You've probably noticed that big white plastic box on my desk. That's my sewing machine. I know I've hardly turned it on while you've been here. I haven't been as motivated these days since I've been spending too much time almost all by my lonesome. So if I turn it on, don't be afraid. It won't come after you. It's not a vacuum machine, which by the way, I don't turn on often enough as you can see by the growing groups of dust-mites in my place. I'd say become friends with the dust-mites, but they might make you sneeze. So you're probably better sleeping as much as you do and simply befriending your nocturnal, other-world friends (what do you dream about anyway?).
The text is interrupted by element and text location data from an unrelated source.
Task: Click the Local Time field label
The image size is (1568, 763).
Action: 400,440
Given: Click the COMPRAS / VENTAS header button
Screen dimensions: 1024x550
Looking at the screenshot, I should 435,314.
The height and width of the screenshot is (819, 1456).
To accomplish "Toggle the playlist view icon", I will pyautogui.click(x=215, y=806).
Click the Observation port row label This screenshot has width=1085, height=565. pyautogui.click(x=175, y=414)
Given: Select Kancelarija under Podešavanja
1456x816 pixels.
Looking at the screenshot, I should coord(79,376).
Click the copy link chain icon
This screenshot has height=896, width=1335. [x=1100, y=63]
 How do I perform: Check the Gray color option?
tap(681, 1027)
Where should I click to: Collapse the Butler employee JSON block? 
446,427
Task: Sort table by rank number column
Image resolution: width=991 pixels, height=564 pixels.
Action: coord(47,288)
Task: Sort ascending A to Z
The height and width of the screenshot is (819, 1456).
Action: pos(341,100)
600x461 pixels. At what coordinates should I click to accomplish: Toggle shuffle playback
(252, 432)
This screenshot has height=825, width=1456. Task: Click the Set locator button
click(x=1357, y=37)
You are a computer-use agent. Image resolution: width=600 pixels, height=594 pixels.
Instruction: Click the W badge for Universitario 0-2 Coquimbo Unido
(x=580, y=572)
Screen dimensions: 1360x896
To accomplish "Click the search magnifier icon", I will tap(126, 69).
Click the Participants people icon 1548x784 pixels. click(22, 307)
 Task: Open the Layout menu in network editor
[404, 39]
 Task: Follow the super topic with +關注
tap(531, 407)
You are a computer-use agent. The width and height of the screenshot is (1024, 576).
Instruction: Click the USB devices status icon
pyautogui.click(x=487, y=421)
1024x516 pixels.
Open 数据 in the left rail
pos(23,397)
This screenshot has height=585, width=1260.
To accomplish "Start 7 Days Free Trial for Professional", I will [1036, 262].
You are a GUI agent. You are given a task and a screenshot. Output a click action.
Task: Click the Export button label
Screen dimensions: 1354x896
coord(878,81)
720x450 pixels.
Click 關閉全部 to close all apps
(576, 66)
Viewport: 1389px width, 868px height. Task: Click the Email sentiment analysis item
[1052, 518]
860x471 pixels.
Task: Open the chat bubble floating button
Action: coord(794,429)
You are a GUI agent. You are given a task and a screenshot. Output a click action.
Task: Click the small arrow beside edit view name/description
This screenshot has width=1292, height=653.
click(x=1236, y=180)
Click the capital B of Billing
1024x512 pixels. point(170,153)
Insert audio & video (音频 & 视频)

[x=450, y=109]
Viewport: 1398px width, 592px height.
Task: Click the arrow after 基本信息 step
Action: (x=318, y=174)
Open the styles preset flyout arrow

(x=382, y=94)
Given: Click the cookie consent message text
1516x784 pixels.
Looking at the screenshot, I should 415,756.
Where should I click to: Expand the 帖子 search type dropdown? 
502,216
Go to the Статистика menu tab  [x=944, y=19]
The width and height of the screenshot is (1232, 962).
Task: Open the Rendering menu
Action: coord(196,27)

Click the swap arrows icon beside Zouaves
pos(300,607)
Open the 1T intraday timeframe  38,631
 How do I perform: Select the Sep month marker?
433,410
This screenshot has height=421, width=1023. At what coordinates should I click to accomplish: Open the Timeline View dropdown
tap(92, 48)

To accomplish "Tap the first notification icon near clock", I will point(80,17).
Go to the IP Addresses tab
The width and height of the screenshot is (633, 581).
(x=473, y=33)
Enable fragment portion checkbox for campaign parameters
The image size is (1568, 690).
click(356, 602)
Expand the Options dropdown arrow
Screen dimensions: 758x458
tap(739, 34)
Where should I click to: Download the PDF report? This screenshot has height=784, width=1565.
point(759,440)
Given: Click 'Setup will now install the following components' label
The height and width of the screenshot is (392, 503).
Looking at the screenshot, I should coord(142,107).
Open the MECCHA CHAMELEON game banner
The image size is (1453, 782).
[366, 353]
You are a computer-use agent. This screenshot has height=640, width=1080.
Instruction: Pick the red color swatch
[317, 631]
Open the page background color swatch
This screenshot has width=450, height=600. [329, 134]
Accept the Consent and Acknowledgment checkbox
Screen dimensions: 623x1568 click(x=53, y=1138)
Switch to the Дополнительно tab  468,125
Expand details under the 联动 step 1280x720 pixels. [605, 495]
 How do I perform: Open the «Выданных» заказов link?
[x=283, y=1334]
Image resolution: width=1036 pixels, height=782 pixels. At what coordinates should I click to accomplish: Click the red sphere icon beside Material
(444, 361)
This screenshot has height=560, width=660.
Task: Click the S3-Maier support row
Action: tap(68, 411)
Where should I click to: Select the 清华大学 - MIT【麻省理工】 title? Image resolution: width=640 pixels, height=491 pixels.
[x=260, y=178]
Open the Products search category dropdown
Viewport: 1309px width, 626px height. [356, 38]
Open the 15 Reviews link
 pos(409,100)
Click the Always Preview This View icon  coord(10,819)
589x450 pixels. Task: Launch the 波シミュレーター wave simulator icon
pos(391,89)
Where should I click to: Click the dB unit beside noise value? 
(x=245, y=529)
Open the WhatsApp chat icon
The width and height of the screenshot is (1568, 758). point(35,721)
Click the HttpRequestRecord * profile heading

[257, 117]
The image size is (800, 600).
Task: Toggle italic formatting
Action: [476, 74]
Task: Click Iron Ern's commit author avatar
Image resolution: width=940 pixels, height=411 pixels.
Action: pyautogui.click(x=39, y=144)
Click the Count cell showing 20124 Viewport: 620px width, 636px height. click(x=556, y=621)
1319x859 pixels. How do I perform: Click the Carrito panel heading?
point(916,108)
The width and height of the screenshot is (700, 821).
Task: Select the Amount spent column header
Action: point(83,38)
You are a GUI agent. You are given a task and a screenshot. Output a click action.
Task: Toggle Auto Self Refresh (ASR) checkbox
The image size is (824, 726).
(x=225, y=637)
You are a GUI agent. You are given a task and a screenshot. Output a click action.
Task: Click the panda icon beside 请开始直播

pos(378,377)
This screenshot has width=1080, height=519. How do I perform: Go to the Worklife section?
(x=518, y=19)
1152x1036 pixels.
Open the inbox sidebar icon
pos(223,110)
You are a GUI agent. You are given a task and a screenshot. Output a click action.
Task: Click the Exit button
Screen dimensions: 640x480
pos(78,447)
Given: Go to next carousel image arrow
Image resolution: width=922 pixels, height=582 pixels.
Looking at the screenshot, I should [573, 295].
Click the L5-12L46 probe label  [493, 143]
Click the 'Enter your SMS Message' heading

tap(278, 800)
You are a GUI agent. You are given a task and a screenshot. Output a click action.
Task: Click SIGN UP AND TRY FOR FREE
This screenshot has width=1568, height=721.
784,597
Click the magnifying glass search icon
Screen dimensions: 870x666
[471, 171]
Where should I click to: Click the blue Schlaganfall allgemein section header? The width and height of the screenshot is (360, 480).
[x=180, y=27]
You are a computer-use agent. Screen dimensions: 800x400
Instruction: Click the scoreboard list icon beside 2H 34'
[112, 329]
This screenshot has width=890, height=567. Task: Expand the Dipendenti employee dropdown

When you're awake, don't be afraid to look out the window, but I certainly would be freaked out if you barked at the birds. My late cat Freaky liked to stare out at the robins and the sparrows and do that odd "I want winged creature" half-purr. Now, she had accidents, which was a major reason why I won't babysit felines right now. I'm done with the "I need a cat sleeping on my leg" stage of my life, for now.

We will go on longer walks, I promise. It would probably help with your overall health to do so. I'm not sure how far we can walk given that going up and down the stairs is an issue. It would be nice to at least be able to walk here, where I can show you off to fellow canine owners. Now if you're up to the task, Hamlet (by the way, how did you get your name? I haven't had a chance to ask your mom), perhaps you could facilitate a meeting between a cute, nice single doggie owner (or walker) while we're out and about. I'm not sure if you're match-maker, but you're are, I'm giving you a major hint, ok?

I'm not sure what else to say. I'm not the best letter writer, but I hope you enjoy your stay in this doggie hotel, Hamlet, whether it's two weeks or two months. I do want you and your mommy to re-unite one day in the near future. I love happy, Hallmark endings, but I won't cry at commercials for that card company because I'm not an emotional pregnant woman, just as a cynical singleton, ok? But I might shed a few salt-water tears if you leave. Oh dear, why am I thinking about that now? Perish that thought!

Love and Kisses, Mary Beth
* Folks, the top is from the Knit.1 green issue, Summer 2007. If had to do it over again, I'd make it up in a stretchier, bouncier yarn than the 100 percent cotton fiber I used. Still adorable even if I do have to tug it up every five seconds or so.